Cette étude de cas porte sur une femme de 32 ans ayant développé de graves troubles du rythme cardiaque après avoir présenté une fatigue et des douleurs musculaires. Malgré plusieurs consultations hospitalières et des examens approfondis, le diagnostic de cardite de Lyme—une complication cardiaque de la maladie de Lyme—n’a été posé qu’après qu’elle ait signalé une éruption cutanée en cocarde caractéristique survenue plusieurs semaines auparavant. Ce cas illustre comment la maladie de Lyme peut entraîner un bloc cardiaque potentiellement dangereux, réversible sous antibiothérapie, et souligne l’importance de reconnaître l’exposition aux tiques ainsi que les symptômes précoces.
Quand fatigue et douleurs musculaires révèlent un problème cardiaque : un cas de maladie de Lyme
Table des matières
- Contexte : pourquoi ce cas est important
- Histoire de la patiente : symptômes et parcours médical
- Antécédents médicaux et facteurs de risque
- Examen clinique et résultats des tests
- Diagnostics différentiels envisagés
- Diagnostic final et traitement
- Comprendre la maladie de Lyme et son dépistage
- Le vécu de la patiente
- Implications pour les patients
- Limites de cette observation
- Recommandations pour les patients
- Sources d'information
Contexte : pourquoi ce cas est important
La maladie de Lyme affecte environ 476 000 Américains chaque année selon les CDC, ce qui en fait la maladie vectorielle la plus répandue aux États-Unis. Ce cas montre comment elle peut parfois se manifester par des complications cardiaques graves, susceptibles d’être confondues avec d’autres pathologies. Le parcours de la patiente, qui a consulté plusieurs établissements avant d’obtenir le bon diagnostic, illustre les difficultés que peut poser la maladie de Lyme, surtout lorsque les patients ne se souviennent pas d’une piqûre de tique ou ne reconnaissent pas les symptômes précoces.

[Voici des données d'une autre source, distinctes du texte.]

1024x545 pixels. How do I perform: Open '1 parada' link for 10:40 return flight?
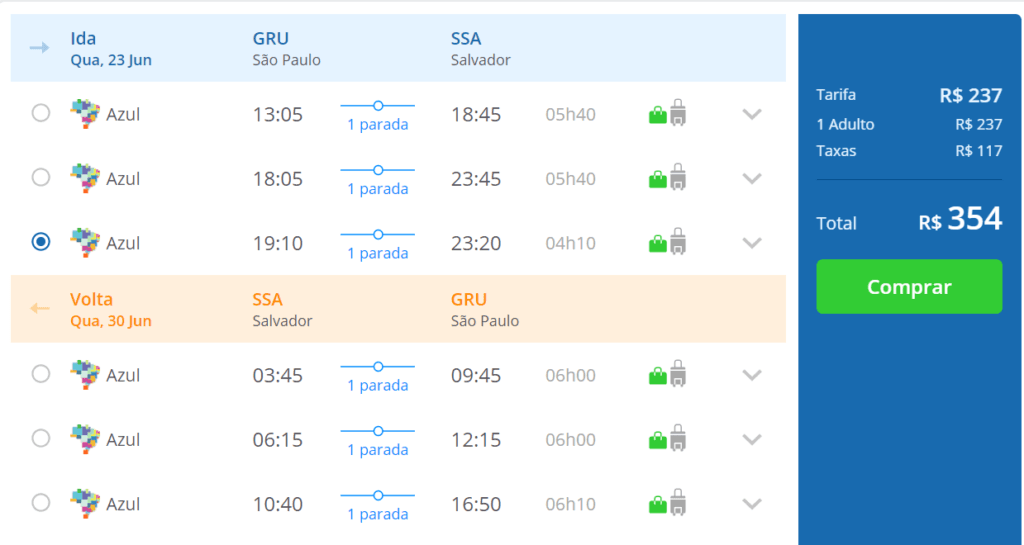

Ce cas est d’autant plus pertinent que la maladie de Lyme étend son aire géographique sous l’effet du changement climatique et d’autres facteurs. Les personnes qui passent du temps en extérieur dans les zones endémiques doivent connaître ses présentations typiques et atypiques. Les complications cardiaques décrites ici, bien que ne survenant que dans environ 1 % des cas, peuvent être graves si elles ne sont pas détectées et traitées rapidement.
Histoire de la patiente : symptômes et parcours médical
Une femme de 32 ans a consulté pour une fatigue intense et des douleurs musculaires (myalgies). Ses problèmes de santé ont débuté deux ans et demi plus tôt, lorsqu’elle a développé une fatigue, des maux de tête, des douleurs musculaires et un « brouillard mental » après une infection par le SARS-CoV-2 (virus responsable de la COVID-19). À l’époque, elle a été suivie par des spécialistes en neurologie, immunologie et rhumatologie dans un autre hôpital, mais des examens approfondis n’ont rien révélé d’anormal.
Ses analyses sanguines montraient des taux normaux d’électrolytes, de fonction thyroïdienne, d’enzymes hépatiques, de bilirubine, de phosphatase alcaline, de protéine C-réactive et de ferritine. La numération formule sanguine et les tests de fonction rénale étaient également normaux. Les tests pour le cytomégalovirus, le virus d’Epstein-Barr, Ehrlichia, Anaplasma et Borrelia burgdorferi (bactérie responsable de la maladie de Lyme) étaient négatifs. Une IRM cérébrale était elle aussi normale.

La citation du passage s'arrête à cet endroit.